[Task statement] Give back exactly the lines of the data below, starting with the line that has "Click the red 409,0 current price label" and going on through the line that has "The image size is (1366, 768).".

[Information supplied]
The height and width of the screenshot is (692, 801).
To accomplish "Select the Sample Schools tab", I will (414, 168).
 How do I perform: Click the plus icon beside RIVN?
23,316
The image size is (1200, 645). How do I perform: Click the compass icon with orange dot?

==

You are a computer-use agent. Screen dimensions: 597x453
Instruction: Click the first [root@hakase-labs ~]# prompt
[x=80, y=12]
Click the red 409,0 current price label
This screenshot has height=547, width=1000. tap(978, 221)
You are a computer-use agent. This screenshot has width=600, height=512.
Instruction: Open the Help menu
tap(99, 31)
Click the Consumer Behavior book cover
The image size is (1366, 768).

[Written solution]
Click the red 409,0 current price label
This screenshot has height=547, width=1000. tap(978, 221)
You are a computer-use agent. This screenshot has width=600, height=512.
Instruction: Open the Help menu
tap(99, 31)
Click the Consumer Behavior book cover
The image size is (1366, 768).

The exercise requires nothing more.